Extract the records in full, leaving every picture out.

Task inputs START

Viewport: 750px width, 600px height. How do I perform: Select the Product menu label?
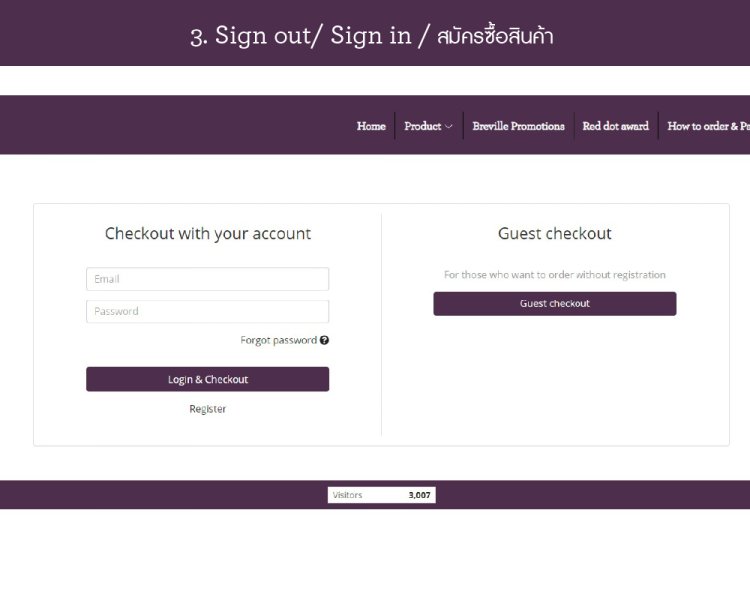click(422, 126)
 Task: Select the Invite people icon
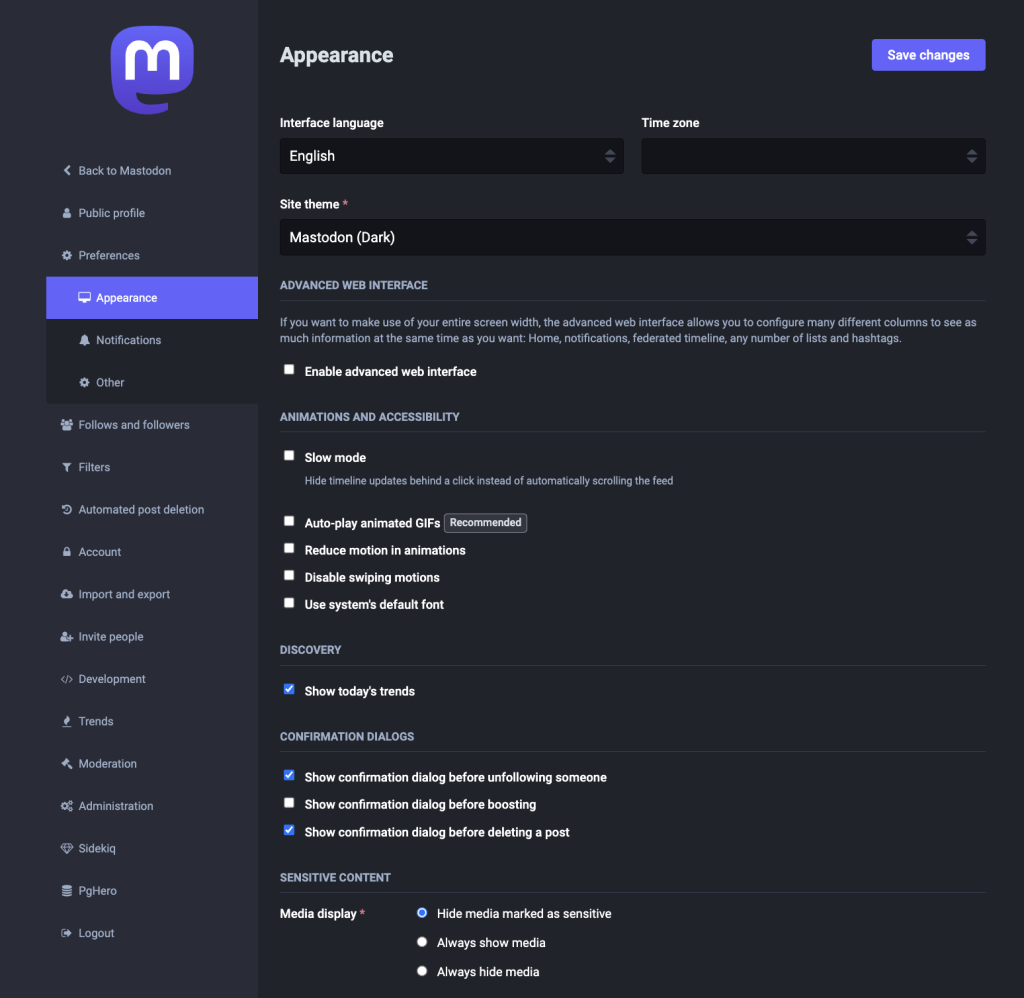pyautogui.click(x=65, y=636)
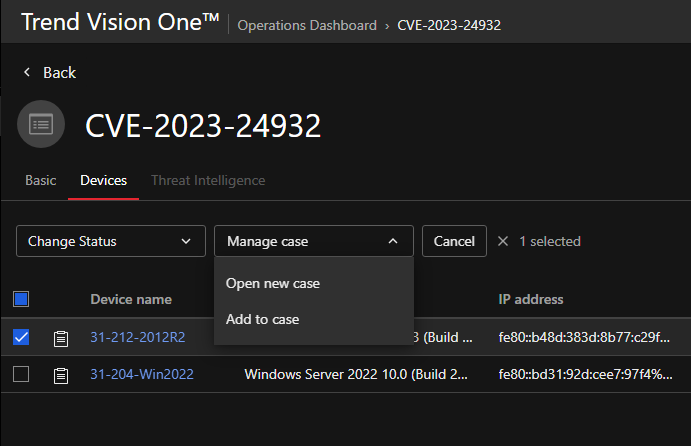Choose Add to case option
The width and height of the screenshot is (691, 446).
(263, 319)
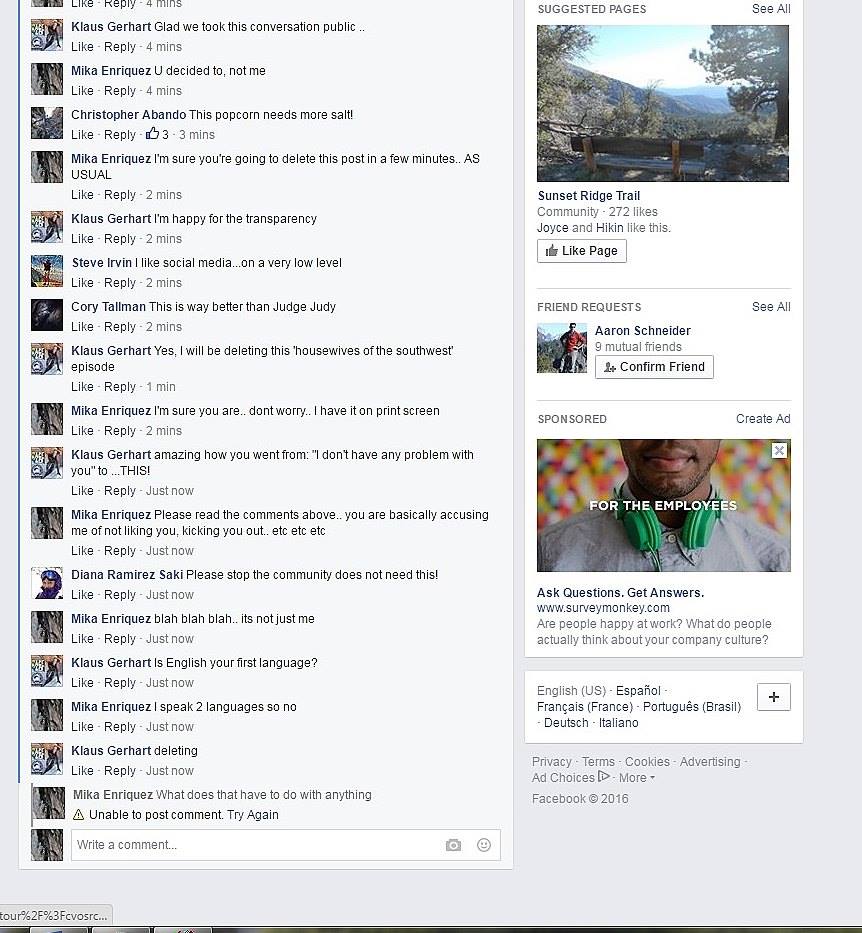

Task inputs END

Exercise result ->
Viewport: 750px width, 600px height. How do I perform: Select the Product menu label?
click(422, 126)
 Task: Select the Invite people icon
pyautogui.click(x=65, y=636)
Choose Add to case option
The width and height of the screenshot is (691, 446).
(263, 319)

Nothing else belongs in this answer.